WHAT IS REQUIRED: When you reach the line that contains "Where should I click to: Click the scissors" in the data below, start reproducing lines exactly, and stop after the line that contains "The height and".

SUPPLIED RECORDS:
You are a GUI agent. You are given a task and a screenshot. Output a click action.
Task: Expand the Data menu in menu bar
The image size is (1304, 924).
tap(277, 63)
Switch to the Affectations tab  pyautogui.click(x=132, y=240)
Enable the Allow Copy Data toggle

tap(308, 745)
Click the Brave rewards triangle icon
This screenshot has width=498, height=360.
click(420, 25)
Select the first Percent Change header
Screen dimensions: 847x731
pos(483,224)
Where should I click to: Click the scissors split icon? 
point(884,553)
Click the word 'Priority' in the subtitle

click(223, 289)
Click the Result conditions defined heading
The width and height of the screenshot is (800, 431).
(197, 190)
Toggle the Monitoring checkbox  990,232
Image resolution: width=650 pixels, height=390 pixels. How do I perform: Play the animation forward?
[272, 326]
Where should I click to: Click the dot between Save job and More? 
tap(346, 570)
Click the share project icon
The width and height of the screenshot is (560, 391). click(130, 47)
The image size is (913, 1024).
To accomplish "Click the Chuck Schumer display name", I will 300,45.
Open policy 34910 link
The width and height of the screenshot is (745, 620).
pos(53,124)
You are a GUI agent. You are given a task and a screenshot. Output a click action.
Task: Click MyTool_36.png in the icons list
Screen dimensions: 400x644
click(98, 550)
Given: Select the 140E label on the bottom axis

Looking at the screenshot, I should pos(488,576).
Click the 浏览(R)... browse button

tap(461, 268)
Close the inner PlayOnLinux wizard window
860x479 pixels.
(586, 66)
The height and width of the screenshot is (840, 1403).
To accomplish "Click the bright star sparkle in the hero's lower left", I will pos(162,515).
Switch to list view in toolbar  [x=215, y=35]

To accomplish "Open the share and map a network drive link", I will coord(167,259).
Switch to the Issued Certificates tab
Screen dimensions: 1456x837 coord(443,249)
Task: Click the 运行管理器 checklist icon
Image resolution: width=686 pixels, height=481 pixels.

THE COMPLETED TASK:
Where should I click to: Click the scissors split icon? 
point(884,553)
Click the word 'Priority' in the subtitle

click(223, 289)
Click the Result conditions defined heading
The width and height of the screenshot is (800, 431).
(197, 190)
Toggle the Monitoring checkbox  990,232
Image resolution: width=650 pixels, height=390 pixels. How do I perform: Play the animation forward?
[272, 326]
Where should I click to: Click the dot between Save job and More? 
tap(346, 570)
Click the share project icon
The width and height of the screenshot is (560, 391). click(130, 47)
The image size is (913, 1024).
To accomplish "Click the Chuck Schumer display name", I will 300,45.
Open policy 34910 link
The width and height of the screenshot is (745, 620).
pos(53,124)
You are a GUI agent. You are given a task and a screenshot. Output a click action.
Task: Click MyTool_36.png in the icons list
Screen dimensions: 400x644
click(98, 550)
Given: Select the 140E label on the bottom axis

Looking at the screenshot, I should pos(488,576).
Click the 浏览(R)... browse button

tap(461, 268)
Close the inner PlayOnLinux wizard window
860x479 pixels.
(586, 66)
The height and width of the screenshot is (840, 1403).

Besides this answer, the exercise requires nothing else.